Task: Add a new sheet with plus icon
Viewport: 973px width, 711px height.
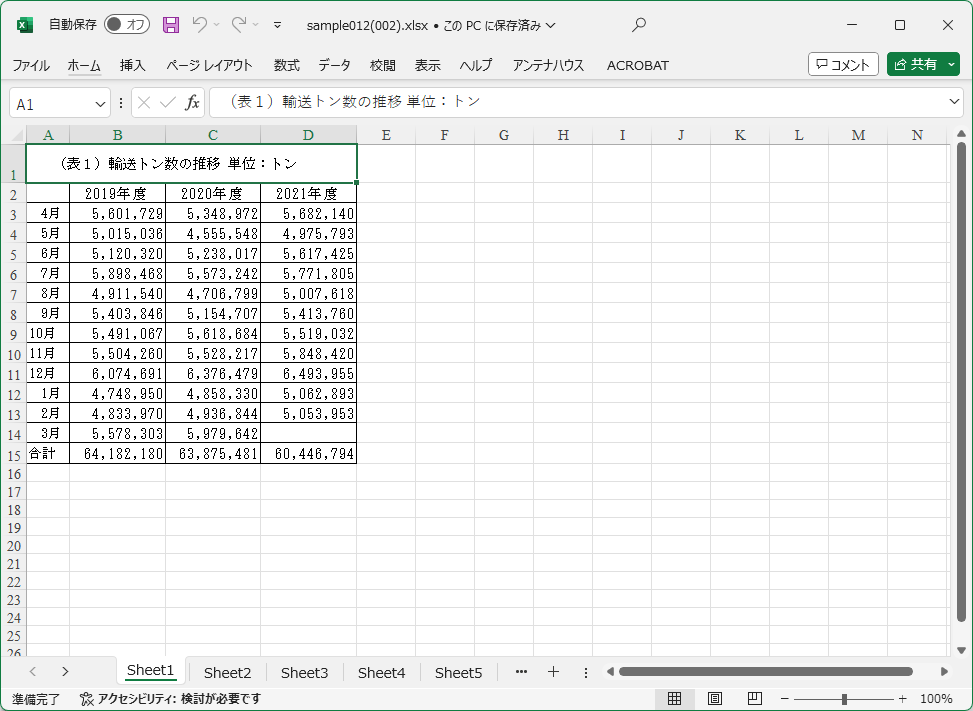Action: (553, 672)
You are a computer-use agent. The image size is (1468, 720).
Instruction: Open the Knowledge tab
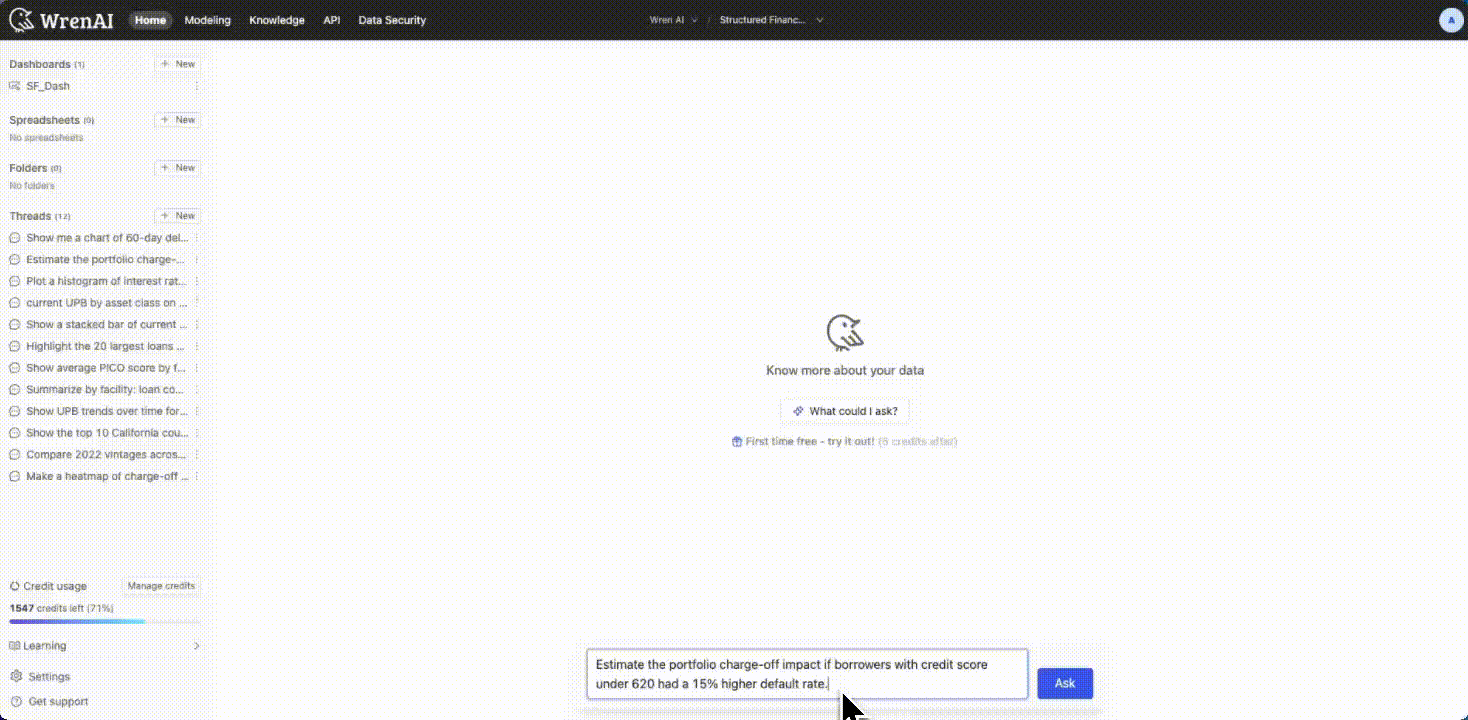coord(277,20)
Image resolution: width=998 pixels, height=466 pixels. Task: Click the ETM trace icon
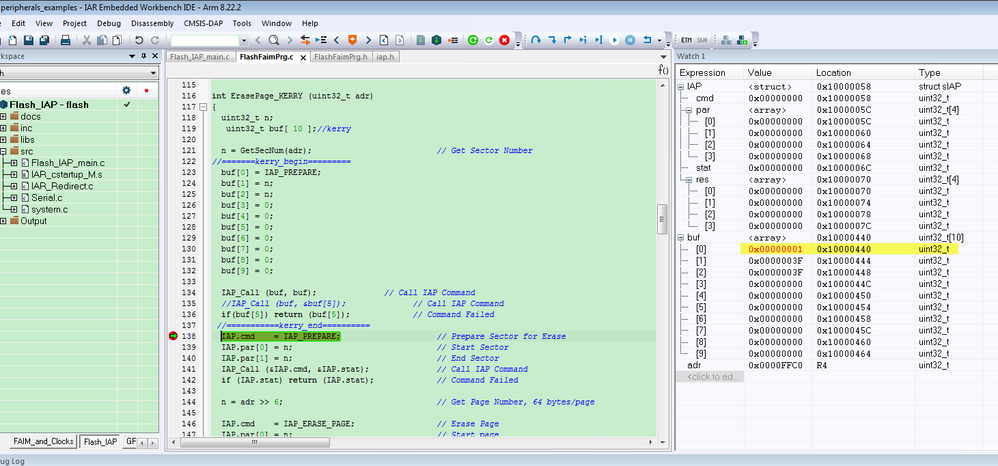click(x=686, y=40)
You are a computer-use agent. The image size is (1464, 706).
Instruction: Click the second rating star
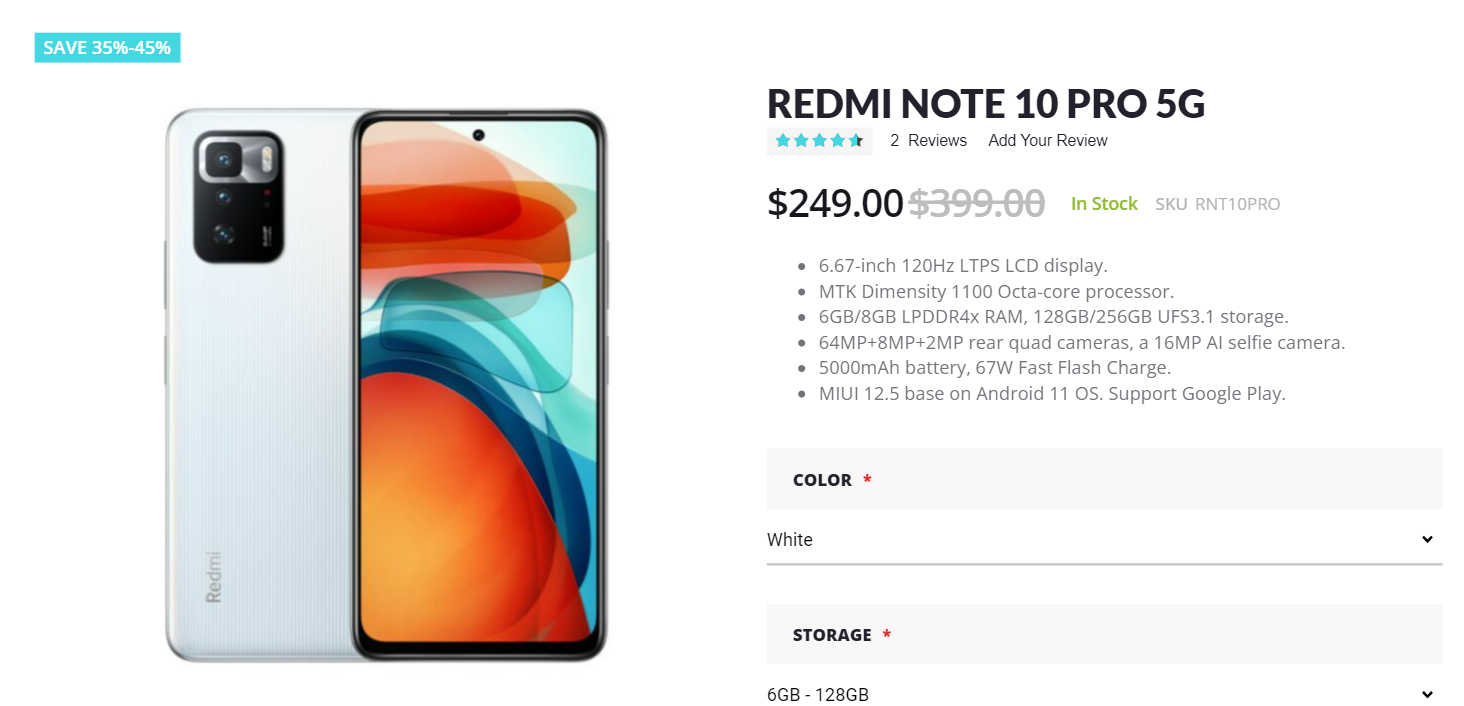click(801, 140)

========================================

WORK TO BE COMPLETED:
I would like the lines from the one with "You are a computer-use agent. The image size is (1464, 706)." through the last line of the data above retyped exactly, with pictures left out, please.

RESULT OF THIS TASK:
You are a computer-use agent. The image size is (1464, 706).
Instruction: Click the second rating star
click(801, 140)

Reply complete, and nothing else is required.